No wonder it is cheap. You do all the work apart from cooking of the food and putting the items on the plate. You are even required to clear you own table and place your debris in the appropriate place. People talk about quality of life, but for me with this kind of catering there is little of any life enhancing quality. It represented, I suppose, good value for money as something no doubt very similar was available in our Liverpool hotel, but for nearly three times the amount.

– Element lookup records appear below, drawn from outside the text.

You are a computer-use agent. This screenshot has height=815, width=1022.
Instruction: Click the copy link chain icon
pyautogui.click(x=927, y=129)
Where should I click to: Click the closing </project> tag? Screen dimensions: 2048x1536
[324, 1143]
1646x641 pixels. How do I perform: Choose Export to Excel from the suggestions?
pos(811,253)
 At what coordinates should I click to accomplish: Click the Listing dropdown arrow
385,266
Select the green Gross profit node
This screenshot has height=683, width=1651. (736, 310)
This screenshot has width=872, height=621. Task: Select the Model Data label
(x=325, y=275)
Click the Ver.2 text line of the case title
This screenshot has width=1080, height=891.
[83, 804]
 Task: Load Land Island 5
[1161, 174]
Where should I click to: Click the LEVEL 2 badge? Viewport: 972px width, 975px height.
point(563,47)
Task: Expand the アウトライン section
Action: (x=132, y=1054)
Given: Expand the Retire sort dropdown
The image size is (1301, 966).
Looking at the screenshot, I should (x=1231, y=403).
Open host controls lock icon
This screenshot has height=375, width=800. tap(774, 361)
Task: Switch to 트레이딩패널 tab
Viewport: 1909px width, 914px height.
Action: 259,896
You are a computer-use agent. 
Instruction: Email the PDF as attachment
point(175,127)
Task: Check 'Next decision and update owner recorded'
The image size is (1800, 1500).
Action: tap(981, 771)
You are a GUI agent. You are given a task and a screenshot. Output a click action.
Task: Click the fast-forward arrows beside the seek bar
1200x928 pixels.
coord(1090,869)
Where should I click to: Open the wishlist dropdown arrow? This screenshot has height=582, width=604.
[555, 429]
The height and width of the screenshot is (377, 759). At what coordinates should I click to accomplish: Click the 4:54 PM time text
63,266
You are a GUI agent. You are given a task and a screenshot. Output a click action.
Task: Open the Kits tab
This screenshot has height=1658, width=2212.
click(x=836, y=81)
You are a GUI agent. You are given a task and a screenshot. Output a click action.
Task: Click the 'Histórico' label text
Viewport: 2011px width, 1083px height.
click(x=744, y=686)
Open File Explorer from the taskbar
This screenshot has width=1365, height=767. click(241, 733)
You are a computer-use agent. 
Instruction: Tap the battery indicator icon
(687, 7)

I do not wish to be too downbeat about it, because being in Port Sunlight the day before was a world away in many ways. We had arrived at lunchtime and decided to eat before wandering around Lord Leverhulme's grand soap opus. I sat as Trish queued, but at the moment of being served, a fire alarm sounded. No one moved. In fact there was a moment when all the people in the fairly busy restaurant stopped doing what they were doing before carrying on as before, confidently declaring that it was more than likely a false alarm. Eventually, we were asked to leave the restaurant and assemble on the car park by an assistant from the shop ajoining. We walked past many tables full of abandoned meals and cups of coffee and tea. Like listening to the William tell overture without thinking of the Lone Ranger, it was difficult to look at these tables without hearing the words Marie Celeste forming in the mind.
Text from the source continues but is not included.